What you are asked to do:
What is needed is the number of lines in the data below that include "agent", stated by itself.

━━━━━ Data for review ━━━━━

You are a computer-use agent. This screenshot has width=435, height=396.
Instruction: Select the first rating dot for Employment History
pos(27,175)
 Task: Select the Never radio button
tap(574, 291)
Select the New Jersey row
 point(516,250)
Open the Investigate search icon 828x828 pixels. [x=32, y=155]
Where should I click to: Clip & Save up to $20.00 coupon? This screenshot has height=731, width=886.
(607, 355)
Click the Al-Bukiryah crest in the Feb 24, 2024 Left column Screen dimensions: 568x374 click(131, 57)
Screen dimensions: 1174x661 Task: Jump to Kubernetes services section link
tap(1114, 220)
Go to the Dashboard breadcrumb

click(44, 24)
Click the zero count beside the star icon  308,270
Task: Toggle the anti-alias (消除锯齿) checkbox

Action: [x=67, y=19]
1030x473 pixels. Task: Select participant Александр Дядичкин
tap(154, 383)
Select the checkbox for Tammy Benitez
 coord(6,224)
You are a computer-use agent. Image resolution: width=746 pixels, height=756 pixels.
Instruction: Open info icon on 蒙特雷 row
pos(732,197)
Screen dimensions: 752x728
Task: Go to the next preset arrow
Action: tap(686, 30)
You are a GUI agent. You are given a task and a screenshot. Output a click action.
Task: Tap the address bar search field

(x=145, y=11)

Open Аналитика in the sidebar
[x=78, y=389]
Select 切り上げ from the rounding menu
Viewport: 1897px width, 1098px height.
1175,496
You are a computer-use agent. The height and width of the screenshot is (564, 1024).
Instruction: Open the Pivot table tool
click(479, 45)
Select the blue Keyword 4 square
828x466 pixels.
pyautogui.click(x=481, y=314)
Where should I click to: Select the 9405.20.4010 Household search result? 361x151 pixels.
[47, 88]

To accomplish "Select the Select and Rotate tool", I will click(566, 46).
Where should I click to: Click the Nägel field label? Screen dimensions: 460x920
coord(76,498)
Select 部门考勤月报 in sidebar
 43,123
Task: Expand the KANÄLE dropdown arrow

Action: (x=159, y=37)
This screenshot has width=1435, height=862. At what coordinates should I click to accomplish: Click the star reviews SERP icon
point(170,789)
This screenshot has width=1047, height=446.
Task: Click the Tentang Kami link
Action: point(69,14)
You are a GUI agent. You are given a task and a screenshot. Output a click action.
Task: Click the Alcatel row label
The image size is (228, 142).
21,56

━━━━━

Task answer:
5